Horse Respiratory Health in the Trailer
As the competition season ramps up, your horse might start spending a considerable amount of time in the trailer. Before you hit the road, chances are you’ll give the trailer a preliminary safety check in an effort to keep your horse safe and sound on the way to your destination.

But have you given the same consideration to your horse’s respiratory health? Even with the best intentions, you might inadvertently be neglecting an essential piece of your horse’s overall wellness.

Being exposed to ammonia while traveling can have devastating effects on the respiratory system. Ammonia irritates the lining of the airways, which can lead to complications as minor as coughs and nasal secretions, or as major as inflammatory airway disease (IAD) and recurrent airway obstruction (RAO), collectively known as equine asthma.
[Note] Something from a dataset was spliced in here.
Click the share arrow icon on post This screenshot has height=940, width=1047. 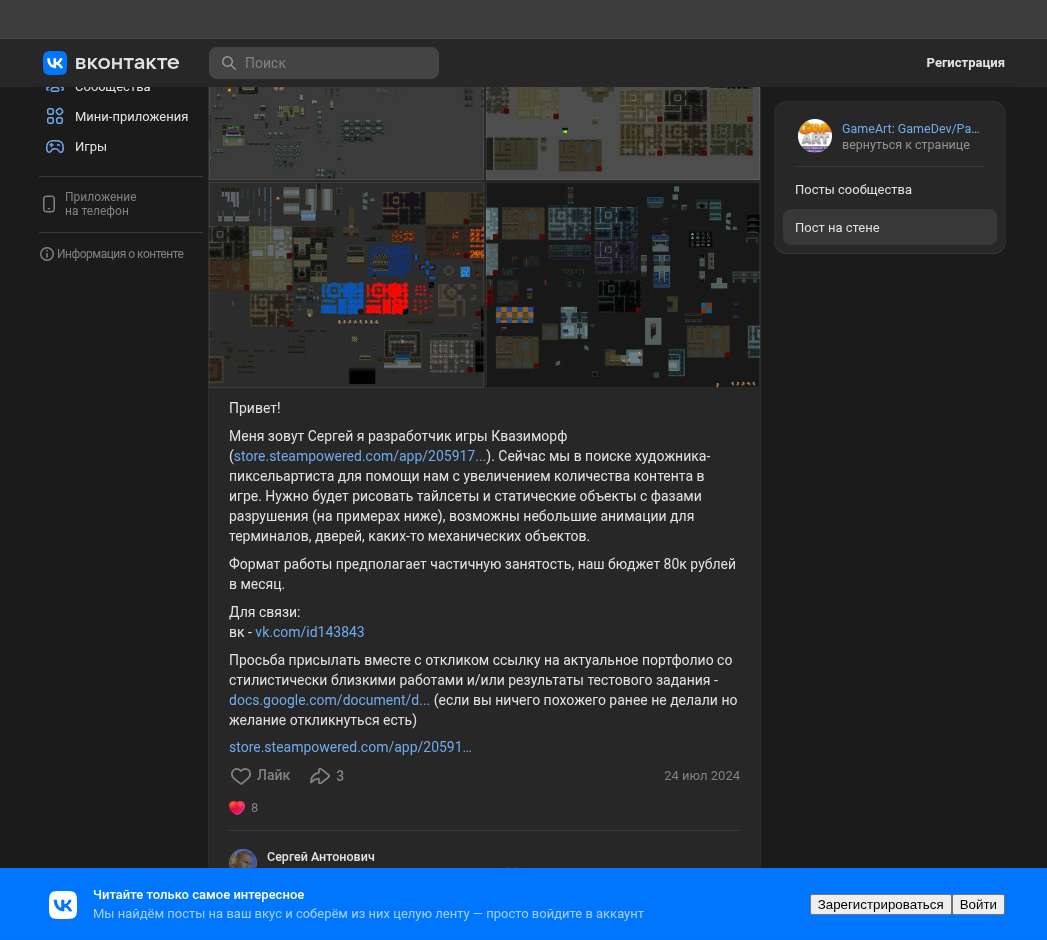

There are a number of ways to manage ammonia, but a multi-faceted approach is the best plan of attack. Ammonia control begins with proper ventilation—select a trailer with ample vents and windows, and leave as many open as possible during transport. But remember: Always refer to the manufacturers literature to determine which vents and windows are safe to leave open while travelling. Consistent circulation helps to remove ammonia as well as other toxic chemicals from the air.
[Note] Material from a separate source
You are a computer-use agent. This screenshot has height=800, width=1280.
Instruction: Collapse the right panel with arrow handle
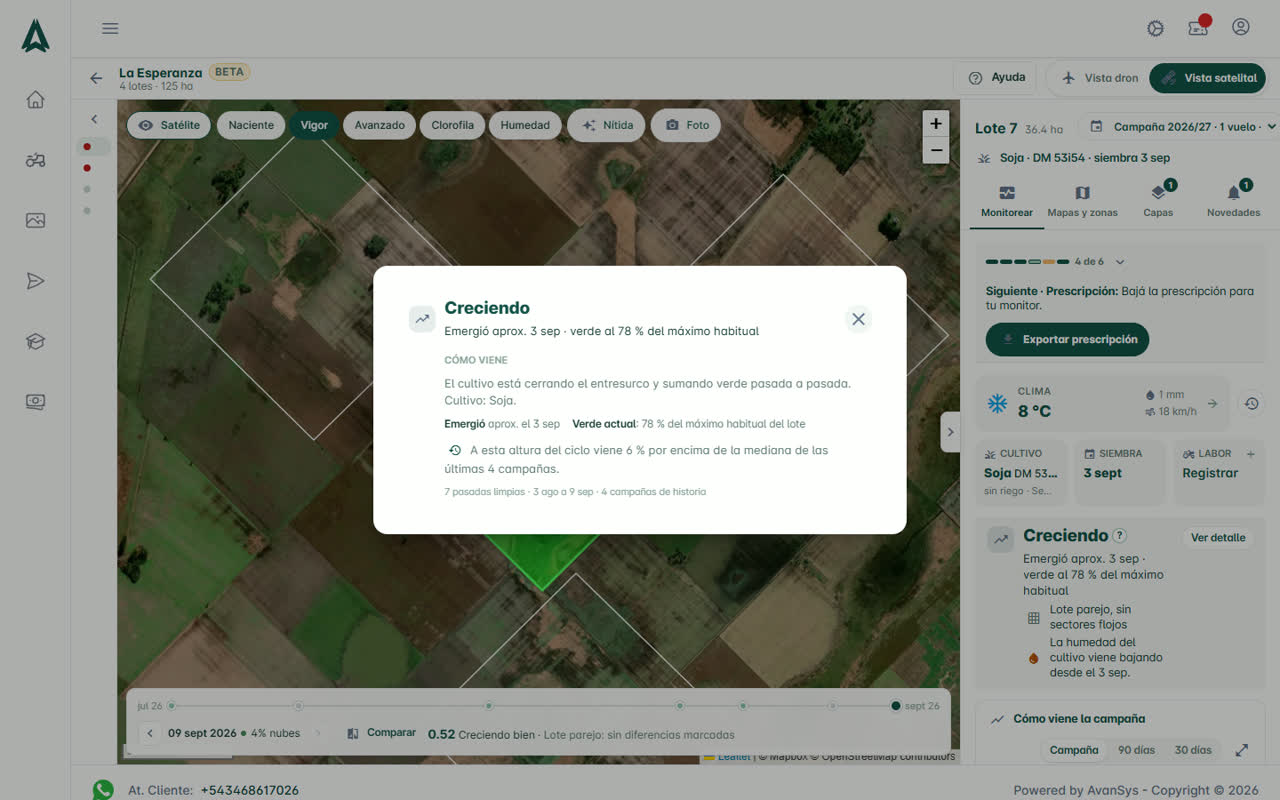tap(950, 432)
Keeping the trailer clean between uses will certainly help to manage ammonia, but it might not be enough. Your horse creates high volumes of ammonia (secreted in both urine and manure) during the duration of the trailer ride.

Urine can seep down into the flooring (even into rubber mats) and can provide a constant source of ammonia, despite your best efforts. In order to completely remove ammonia from the trailer, consider using an ammonia-reducing product such as a commercial horse stall refresher.

A liberal application of horse stall refresher can help eliminate ammonia from the trailer and keep noxious gas at bay. It also absorbs moisture, making it helpful for controlling damp spots in trailers.

Trailering is stressful enough for your horse; remove respiratory stress from the equation. Keep your horses breathing easy and implement ammonia control procedures as part of your trailer care routine.